- **Task instructions**:
A - In the article about the age of the Star Trek: Picard cast, which actor plays Deanna Troi?
B - Continue the article about the age of the Star Trek: Picard cast from where it stops.

- **Source text**:

** Begin **

Star Trek Picard: Is the TNG Cast Too Old Now?
The latest entry in the Star Trek franchise,Star Trek: Picard, premieres on CBS All Access on January 23 and picks up after the last film featuring the Star Trek: The Next Generation cast, Star Trek: Nemesis. The trailer for Star Trek: Picard excited fans of the NCC-1707-D Enterprise's crew as they spotted the returns of old favorites like William Riker (Jonathan Frakes), Deanna Troi (Marina Sirtis), and Data (Brent Spiner), joined by a cross-over character, Seven of Nine (Jeri Ryan) from Star Trek: Voyager.
However, it’s been 18 years since Nemesis and over 25 years since the last episode of The Next Generation. The long period of time that has passed since the series ended begs the question: is the cast too old to deliver an action-heavy TV series?Click the button below to start this article in quick view. Start now
In the context of Star Trek’s history, Star Trek: The Motion Picture premiered in 1979, ten years after the original series went off the air, and it was criticized for its lack of action: aping 2001: A Space Odyssey, there is an over-long sequence of the Enterprise docking in a space station and dialogue-heavy scenes that didn’t satisfy the “space western” motif that inspired weekly fans of the series. The sequel, Star Trek II: The Wrath of Khan, which tops many “best of Star Trek” lists, was more action-heavy than its predecessor and changed the direction of the franchise. The more recent Star Trek movies featured action set pieces; the last film entry was directed by Justin Lin of Fast & Furious fame, and action sequences populate Star Trek: Discovery.

** End **

- **Extracted data**:
** Begin **

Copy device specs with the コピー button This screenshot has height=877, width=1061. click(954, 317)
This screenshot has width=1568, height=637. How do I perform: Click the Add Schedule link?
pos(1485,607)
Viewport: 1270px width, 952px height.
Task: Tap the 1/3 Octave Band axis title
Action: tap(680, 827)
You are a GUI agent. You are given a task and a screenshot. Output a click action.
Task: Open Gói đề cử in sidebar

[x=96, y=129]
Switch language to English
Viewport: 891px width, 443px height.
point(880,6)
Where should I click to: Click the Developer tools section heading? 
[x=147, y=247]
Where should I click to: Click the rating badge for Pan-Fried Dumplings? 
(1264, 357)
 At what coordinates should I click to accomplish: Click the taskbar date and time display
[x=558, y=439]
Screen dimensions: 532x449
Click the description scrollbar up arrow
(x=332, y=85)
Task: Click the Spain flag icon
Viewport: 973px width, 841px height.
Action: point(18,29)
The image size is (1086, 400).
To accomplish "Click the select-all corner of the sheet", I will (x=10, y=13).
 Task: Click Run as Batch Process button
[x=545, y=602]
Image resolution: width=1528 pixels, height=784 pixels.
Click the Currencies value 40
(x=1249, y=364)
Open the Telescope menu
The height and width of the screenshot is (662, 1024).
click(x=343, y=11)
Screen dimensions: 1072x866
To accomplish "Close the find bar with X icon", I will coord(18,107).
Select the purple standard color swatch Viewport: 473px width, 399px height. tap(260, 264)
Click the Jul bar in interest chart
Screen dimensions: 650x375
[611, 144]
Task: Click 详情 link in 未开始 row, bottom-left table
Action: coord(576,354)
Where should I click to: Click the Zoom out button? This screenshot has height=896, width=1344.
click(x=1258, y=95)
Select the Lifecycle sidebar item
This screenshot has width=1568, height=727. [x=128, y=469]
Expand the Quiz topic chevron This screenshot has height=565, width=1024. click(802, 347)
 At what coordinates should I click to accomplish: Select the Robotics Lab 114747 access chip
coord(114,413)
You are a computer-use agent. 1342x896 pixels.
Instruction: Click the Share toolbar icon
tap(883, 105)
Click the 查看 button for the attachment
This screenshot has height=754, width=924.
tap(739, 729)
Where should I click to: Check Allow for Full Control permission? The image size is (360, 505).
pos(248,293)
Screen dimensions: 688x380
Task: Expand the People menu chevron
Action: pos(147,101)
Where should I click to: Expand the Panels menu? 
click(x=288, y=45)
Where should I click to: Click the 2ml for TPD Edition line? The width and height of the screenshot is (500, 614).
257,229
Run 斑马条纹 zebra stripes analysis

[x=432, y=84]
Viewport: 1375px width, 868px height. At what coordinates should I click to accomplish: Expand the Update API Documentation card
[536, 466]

** End **

- **Responses to the tasks**:
A - Marina Sirtis

B -
As viewers of The Irishman know all too well, seeing older actors — even if they are digitally de-aged — struggle through action sequences (Robert De Niro beating up a guy looked stiff and almost comically awkward) takes the viewer out of the story and casts the film in a cloud of distracting unreality. If Star Trek: Picard takes the action route, making 79-year-old Patrick Stewart run around, fire phasers, and engage in fisticuffs, it is setting up the series for residence in the uncanny valley, and fans will be left disappointed.
But such a creative turn — toward an action-focused plot — would also misunderstand the character. Jean-Luc Picard fundamentally differed from the original series' captain of the Enterprise, James T. Kirk. Picard was a diplomat; Kirk was a cowboy. Picard stayed on the ship; Kirk went on away missions. Picard talked and thought his way out of problems; Kirk, while not dumb, was quicker to use photon torpedoes. An action version of Picard would be a betrayal of who fans know him to be, and Stewart is not too old to reason through the series' conflict.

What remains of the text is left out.